▶ _Exercise material_:
============

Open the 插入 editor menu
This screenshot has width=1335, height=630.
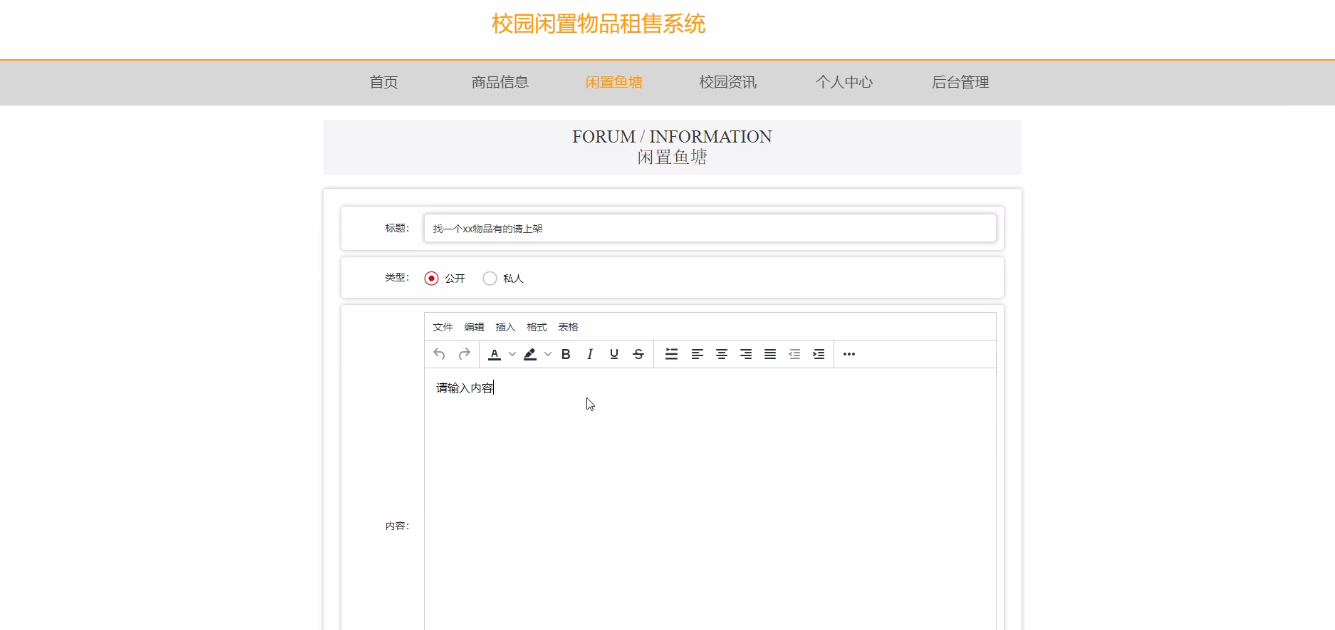pos(505,327)
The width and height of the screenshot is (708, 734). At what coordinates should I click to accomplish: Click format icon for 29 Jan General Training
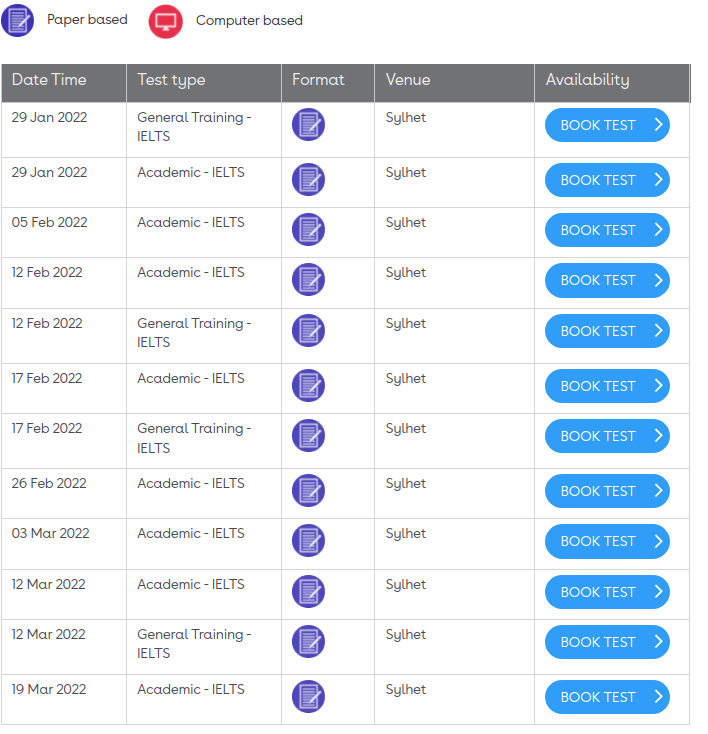(x=308, y=125)
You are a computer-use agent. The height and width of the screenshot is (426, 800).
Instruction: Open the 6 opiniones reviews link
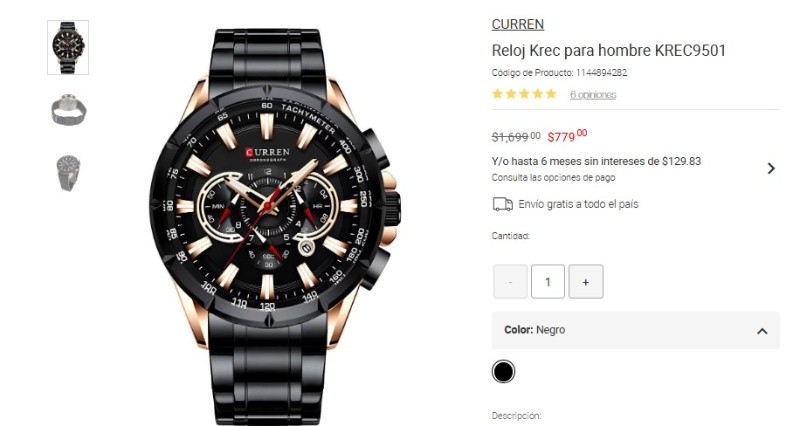point(593,94)
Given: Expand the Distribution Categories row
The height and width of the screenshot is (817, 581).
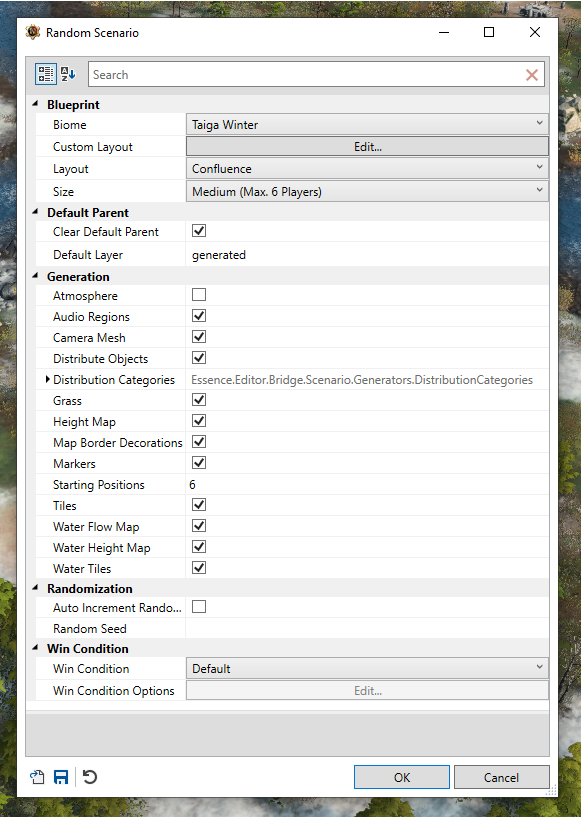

============

▶ _Exercise directions_:
Everything in the records except the pictures should be printed again exactly.

▶ _Result of this task_:
Open the 插入 editor menu
This screenshot has width=1335, height=630.
pos(505,327)
The width and height of the screenshot is (708, 734). At what coordinates should I click to accomplish: Click format icon for 29 Jan General Training
(x=308, y=125)
You are a computer-use agent. The height and width of the screenshot is (426, 800).
Instruction: Open the 6 opiniones reviews link
point(593,94)
Given: Expand the Distribution Categories row
The height and width of the screenshot is (817, 581).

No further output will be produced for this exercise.